**AIM OF THE TASK:** Please set down every record exactly as it appears below.

● ● ● ● ● ● ●

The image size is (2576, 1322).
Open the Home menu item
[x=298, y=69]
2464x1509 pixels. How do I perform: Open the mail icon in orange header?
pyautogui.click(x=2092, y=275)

● ● ● ● ● ● ●

**ANSWER FOR THE TASK:**
The image size is (2576, 1322).
Open the Home menu item
[x=298, y=69]
2464x1509 pixels. How do I perform: Open the mail icon in orange header?
pyautogui.click(x=2092, y=275)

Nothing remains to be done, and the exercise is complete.